The complete solution consists of the following modules:

  • Connect to an existing Apache Kafka server or a hosted Kafka service like Confluent Cloud
  • Define the file format setting via a UI; settings are stored as annotated AVRO schema files.
  • Optionally map the file format to an existing schema
  • Constantly scan for files in a given directory, parse them and send each line as one message. One file is one Kafka transaction.
  • Multiple producer instances allow parallel reading. Partitioning is based on the hash value of the file name.

Connect the Pipeline to Kafka

The first step is to connect the application to a Kafka server, in this example Confluent Cloud.

Define a Connection

A Connection represents a directory with the data files. Within one directory there can be many files, even with different formats.

Define the file format

Each connection can have multiple file formats - schemas - defined.

When creating a new schema, the first screen defines the file global settings. A file format has a name, it matches certain file name patterns (in regular expression format), it has a character encoding and a language default. To help finding the proper values, if a file is found its contents will be shown as text information. This helps to set e.g. the correct character set.

Note: Important characters in the regular expression syntax are

  • .* matching any character 0..n times
  • . means a dot character by itself

Example: CENSUS.*.csv matches all files that start with the text "CENSUS" and have the prefix ".csv", e.g. CENSUS_2018.csv would be found.

In the next tab the parsing information is defined. What is the line delimiter, the column separator, does the file have a header row, the data types for each column. To speed up the process the format can be guessed as well and then further refined.

The column definition tab is for the details about each column, primarily the format strings to be used when parsing e.g. date value.

Create a Producer

A Producer stands for the process scanning for files matching a schema, reading the files and the lines and sending the data to a server topic.

Data content

As the schema was not mapped to any server schema, the Producer automatically create a schema on the server. The payload contains all the columns plus some extra metadata about the file/row. One file is loaded as one Kafka transaction and renamed after processing to either .error or .processed.

Extension points

To extend this application and use it beyond the editing capabilities, own code can be added via various ways.

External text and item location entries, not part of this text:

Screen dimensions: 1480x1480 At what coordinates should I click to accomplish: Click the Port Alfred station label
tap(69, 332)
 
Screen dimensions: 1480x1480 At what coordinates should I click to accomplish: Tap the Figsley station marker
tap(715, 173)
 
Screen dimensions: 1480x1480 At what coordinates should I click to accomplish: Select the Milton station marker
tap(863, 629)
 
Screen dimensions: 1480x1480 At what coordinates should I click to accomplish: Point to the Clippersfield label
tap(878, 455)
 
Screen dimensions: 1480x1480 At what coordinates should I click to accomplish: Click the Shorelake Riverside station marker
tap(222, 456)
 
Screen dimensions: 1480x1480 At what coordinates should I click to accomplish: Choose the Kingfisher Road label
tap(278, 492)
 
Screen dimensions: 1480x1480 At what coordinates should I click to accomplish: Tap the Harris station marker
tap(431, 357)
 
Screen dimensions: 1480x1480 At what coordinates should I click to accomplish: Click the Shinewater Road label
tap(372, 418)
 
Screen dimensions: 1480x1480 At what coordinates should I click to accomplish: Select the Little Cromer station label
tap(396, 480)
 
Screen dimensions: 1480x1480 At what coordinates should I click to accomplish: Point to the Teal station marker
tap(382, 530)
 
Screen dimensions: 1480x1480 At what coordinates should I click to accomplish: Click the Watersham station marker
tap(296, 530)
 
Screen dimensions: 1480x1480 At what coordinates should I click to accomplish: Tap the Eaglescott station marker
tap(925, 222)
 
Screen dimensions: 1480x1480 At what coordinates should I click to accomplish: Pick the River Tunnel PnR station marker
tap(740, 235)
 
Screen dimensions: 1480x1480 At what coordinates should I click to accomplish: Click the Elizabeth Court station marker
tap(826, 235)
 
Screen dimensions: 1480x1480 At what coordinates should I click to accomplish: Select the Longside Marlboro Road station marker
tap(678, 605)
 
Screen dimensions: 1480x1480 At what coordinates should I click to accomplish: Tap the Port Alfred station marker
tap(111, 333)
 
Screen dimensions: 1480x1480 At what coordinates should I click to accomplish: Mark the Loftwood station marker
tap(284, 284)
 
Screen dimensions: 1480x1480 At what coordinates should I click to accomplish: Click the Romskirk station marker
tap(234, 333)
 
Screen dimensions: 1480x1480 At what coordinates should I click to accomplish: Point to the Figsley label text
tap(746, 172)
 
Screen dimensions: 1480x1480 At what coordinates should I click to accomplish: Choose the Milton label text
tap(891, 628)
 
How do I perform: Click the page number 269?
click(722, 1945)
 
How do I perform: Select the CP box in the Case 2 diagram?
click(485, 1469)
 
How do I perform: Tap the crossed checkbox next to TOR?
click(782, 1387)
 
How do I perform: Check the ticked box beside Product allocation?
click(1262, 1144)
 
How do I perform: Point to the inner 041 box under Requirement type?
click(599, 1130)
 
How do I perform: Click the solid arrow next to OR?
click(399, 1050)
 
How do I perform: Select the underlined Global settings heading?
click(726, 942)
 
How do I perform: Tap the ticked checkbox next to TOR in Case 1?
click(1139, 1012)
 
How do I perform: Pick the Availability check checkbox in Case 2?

  • The directory /usr/local/tomcat/conf/rtdiconfig/ contains all settings in the form of json files. Might be a good idea to hook up a host directory into this location.
  • As it is based on docker, any customizations docker allows can be applied
  • The base image is a tomcat webserver, which allows adding more web applications and files

Licensing

This application is provided as dual license. For all users with less than 100'000 messages created per month, the application can be used free of charge and the code falls under a Gnu Public License. Users with more than 100'000 messages are asked to get a commercial license to support further development of this solution. The commercial license is on a monthly pay-per-use basis.

Data protection and privacy

Every ten minutes the application does send the message statistics via a http call to a central server where the data is stored for information along with the public IP address (usually the IP address of the router). It is just a count which service was invoked how often, no information about endpoints, users, data or URL parameters. This information is collected to get an idea about the adoption. To disable that, set the environment variable HANAAPPCONTAINERSTATISTICS=FALSE.